A court in Colombia is exposing atrocities in the country’s long civil war, trying to compile a record all sides can accept, and offering leniency to those who confess. Not everyone is pleased.
BOGOTÁ, Colombia — The testimony is searing. “They tied me to a tree,” said one victim of Colombia’s guerrilla. “They put us in a cage,” said another. “I was kidnapped for four years.”
“Until then, I had not heard of ‘mass graves,’” said a victim of the military. “Finally I understand that those in charge of protecting civilians killed thousands of Colombians.”
After decades of civil war, Colombia has created a historic postwar court designed to reveal the facts of a conflict that defined the nation for generations, morphing into the longest-running war in the Americas.
Thousands have testified. Wide-ranging investigations are underway. The first indictments were issued in January — and the first pleas are expected in April. Perpetrators will be punished, with those who admit responsibility receiving lesser, “restorative” sentences, like house arrest or remaining free while doing hard physical labor. Those who refuse to do so will face trial, and the possibility of decades in prison.
The goal of the court, which began its work in 2018, is to give the country a common narrative about the conflict, one that will allow Colombians to move forward, together.
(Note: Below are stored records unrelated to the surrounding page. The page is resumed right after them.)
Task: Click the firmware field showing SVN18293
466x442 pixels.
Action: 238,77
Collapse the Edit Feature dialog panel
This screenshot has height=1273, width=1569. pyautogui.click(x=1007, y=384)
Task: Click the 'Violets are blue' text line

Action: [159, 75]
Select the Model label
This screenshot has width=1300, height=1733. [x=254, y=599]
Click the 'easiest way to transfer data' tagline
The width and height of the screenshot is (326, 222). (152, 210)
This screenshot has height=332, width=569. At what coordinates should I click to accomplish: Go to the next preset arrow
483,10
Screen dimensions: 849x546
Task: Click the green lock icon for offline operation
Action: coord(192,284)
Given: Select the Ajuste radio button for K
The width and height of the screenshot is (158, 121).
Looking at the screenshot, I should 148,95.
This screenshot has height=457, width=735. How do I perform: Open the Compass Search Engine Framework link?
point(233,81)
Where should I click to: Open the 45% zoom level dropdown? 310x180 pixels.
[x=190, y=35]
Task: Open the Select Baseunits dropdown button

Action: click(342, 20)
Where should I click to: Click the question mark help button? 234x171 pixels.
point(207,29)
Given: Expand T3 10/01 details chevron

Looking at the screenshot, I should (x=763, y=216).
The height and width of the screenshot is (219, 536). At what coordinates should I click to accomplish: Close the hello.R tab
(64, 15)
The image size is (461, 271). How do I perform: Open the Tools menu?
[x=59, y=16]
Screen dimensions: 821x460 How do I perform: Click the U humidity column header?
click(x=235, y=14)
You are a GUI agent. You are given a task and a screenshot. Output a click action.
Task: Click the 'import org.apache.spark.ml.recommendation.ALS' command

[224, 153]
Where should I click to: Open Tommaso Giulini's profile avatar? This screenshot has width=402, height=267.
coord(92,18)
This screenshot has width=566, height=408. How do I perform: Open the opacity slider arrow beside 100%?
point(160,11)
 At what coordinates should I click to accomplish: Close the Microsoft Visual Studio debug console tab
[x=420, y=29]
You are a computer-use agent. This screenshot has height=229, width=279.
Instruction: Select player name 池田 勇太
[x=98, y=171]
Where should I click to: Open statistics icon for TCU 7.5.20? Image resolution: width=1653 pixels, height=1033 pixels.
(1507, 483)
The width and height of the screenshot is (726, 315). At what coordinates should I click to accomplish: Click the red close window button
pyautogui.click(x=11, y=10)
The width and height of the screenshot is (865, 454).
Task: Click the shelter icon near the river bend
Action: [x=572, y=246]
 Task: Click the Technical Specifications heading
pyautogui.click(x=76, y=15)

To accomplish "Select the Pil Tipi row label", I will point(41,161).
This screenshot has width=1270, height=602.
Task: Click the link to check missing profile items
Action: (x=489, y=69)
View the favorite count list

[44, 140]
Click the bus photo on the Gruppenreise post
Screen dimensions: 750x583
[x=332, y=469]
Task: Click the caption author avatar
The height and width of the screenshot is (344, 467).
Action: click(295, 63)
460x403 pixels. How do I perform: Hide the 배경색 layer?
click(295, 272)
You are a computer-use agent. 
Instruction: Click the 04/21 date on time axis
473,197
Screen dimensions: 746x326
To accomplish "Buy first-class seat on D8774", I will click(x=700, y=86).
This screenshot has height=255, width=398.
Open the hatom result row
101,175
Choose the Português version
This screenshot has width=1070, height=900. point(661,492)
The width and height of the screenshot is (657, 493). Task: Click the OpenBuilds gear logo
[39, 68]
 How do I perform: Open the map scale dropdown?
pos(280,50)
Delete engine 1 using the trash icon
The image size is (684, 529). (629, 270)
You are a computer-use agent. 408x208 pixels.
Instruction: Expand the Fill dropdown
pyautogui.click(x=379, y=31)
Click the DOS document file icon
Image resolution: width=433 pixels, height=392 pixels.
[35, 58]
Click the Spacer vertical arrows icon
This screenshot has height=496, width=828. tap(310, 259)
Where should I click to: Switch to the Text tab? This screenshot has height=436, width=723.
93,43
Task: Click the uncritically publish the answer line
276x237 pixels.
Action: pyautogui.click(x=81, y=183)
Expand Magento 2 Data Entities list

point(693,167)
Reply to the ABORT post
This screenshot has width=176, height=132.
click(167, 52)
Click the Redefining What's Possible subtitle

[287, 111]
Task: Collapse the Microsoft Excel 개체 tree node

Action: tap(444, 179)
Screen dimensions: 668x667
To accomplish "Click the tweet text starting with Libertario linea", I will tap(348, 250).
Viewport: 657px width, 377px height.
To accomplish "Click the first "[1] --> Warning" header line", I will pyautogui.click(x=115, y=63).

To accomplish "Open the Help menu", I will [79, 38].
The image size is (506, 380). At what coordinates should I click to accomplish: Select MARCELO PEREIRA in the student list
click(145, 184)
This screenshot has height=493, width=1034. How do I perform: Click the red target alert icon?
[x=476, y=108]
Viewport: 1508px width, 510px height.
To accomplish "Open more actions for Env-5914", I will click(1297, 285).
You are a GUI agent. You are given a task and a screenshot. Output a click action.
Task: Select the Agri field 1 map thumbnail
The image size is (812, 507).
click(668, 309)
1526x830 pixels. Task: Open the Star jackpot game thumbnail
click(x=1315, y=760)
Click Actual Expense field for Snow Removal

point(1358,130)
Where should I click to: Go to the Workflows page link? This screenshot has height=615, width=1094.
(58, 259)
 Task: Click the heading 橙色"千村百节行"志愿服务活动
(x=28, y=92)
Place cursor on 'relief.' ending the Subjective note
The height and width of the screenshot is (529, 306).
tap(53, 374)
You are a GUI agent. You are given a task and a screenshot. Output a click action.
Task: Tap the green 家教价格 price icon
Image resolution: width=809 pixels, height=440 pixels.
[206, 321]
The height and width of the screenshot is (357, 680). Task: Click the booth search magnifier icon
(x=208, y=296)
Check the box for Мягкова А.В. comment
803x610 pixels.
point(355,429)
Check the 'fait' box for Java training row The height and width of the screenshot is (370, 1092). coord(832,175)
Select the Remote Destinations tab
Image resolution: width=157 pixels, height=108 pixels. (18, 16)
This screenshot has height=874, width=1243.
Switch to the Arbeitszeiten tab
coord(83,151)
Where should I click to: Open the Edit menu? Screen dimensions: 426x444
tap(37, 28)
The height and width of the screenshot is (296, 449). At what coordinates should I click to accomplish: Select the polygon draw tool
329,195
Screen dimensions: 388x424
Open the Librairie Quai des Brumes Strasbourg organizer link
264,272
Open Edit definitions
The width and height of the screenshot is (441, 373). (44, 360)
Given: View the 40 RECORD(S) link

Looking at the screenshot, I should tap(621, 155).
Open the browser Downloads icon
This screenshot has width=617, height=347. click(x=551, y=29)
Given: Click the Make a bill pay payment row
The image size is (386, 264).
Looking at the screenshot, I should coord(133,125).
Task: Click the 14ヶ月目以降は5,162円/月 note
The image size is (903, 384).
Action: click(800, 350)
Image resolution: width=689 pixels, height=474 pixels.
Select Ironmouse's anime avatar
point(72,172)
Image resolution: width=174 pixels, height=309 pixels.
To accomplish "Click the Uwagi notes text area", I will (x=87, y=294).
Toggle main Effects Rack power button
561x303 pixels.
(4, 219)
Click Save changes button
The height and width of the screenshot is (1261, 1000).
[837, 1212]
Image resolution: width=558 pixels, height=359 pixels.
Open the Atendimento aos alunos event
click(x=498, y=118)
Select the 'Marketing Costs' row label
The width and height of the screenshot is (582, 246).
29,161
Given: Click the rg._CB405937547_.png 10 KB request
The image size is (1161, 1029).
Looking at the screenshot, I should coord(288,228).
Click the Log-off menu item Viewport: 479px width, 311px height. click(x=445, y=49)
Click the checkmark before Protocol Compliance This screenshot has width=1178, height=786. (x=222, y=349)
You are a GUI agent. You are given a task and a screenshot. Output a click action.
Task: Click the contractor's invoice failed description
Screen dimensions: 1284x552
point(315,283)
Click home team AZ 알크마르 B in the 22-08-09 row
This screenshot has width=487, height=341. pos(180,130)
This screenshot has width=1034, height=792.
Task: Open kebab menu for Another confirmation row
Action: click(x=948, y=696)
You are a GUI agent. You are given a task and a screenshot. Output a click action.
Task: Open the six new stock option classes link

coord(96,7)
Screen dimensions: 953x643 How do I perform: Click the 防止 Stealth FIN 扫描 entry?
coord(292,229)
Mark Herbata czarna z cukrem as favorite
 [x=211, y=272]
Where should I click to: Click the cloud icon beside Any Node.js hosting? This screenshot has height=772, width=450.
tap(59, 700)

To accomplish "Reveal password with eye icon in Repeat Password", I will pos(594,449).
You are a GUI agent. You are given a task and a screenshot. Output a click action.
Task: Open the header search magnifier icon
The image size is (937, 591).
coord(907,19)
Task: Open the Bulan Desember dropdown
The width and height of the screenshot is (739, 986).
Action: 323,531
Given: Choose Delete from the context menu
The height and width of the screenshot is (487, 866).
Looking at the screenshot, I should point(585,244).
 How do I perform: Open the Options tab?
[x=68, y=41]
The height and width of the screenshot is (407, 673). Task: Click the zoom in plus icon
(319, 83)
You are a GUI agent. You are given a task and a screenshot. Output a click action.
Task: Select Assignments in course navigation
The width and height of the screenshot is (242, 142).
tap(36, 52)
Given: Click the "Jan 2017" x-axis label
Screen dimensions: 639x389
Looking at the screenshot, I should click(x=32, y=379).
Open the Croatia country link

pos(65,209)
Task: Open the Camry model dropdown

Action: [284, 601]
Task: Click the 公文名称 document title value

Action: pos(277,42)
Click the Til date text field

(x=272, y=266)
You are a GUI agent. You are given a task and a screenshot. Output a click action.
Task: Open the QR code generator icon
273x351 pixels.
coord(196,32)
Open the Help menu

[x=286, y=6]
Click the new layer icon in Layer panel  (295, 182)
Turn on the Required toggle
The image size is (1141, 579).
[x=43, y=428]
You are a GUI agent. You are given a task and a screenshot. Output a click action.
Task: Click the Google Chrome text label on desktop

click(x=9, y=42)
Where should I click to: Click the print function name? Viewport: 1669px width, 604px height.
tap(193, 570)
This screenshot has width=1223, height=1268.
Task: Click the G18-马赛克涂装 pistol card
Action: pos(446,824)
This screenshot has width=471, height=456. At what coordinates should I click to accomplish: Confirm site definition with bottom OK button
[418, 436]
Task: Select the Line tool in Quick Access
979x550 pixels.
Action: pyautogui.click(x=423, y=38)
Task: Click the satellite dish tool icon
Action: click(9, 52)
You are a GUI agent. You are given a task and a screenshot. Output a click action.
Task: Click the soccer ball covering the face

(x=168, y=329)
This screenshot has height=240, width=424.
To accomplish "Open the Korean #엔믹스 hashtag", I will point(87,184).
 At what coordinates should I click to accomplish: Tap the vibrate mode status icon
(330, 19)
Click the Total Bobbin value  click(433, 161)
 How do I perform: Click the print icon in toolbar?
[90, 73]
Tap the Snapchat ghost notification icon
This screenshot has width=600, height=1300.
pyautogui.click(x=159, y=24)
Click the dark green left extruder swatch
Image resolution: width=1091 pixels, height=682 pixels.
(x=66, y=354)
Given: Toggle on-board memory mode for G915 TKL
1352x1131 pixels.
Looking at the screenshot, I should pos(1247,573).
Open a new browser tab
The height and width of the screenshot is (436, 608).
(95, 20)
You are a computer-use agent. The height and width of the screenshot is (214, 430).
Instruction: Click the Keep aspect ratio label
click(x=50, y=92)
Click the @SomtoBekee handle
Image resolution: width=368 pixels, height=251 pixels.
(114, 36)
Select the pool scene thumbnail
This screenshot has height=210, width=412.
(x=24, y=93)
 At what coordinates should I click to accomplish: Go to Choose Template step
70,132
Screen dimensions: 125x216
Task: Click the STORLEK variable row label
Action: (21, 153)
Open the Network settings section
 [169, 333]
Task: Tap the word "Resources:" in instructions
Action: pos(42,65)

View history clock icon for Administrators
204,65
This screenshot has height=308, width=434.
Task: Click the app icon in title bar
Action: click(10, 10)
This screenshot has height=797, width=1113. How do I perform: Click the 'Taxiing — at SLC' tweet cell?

The success of the court, called the Special Jurisdiction for Peace, could help change the trajectory of a nation that has been at war for much of its history, with one conflict rolling almost immediately into the next.
Its failure could mean the repetition of that cycle.
“We have a window — a generational opportunity — to leave behind the insane violence we have lived in all our lives,” said Ingrid Betancourt, a former presidential candidate who was kidnapped and held by guerrillas, sometimes in chains, for more than six years. “I would like us to be able to open that window and let the light in.”
Colombia’s most recent conflicts date to the 1960s, when a leftist rebel group called the Revolutionary Armed Forces of Colombia, or FARC, launched an insurgency meant to remake a sharply unequal society.
The war grew into a complex battle among left-wing guerrilla groups, right-wing paramilitaries, the military, drug cartels and the United States, which supplied and advised the military.
For years, everyday life was marked by bombings, kidnappings and assassinations. At least 220,000 people died and more than five million were displaced. The war ended in 2016, when the FARC and the government signed a peace deal that included the creation of the postwar court.
But if the goal of the court is to dig up buried truths, it is clear that this search is also exhuming and exacerbating longstanding divisions — and that the road to a common narrative, if one can be found, will be lined with conflict.
Some see the court as their best chance to find answers about lost loved ones, and the country’s best hope for peace; others are angered that assassins and kidnappers will not receive prison sentences; still others simply dismiss the court’s findings, saying the institution is biased in favor of the former guerrillas.
The court’s most prominent critic is former President Álvaro Uribe, who presided over some of the final years of the war, and who remains the country’s most divisive and influential political figure. A recent report by the court implicates the military in more than 6,400 civilian deaths from 2002 to 2008, during his presidency.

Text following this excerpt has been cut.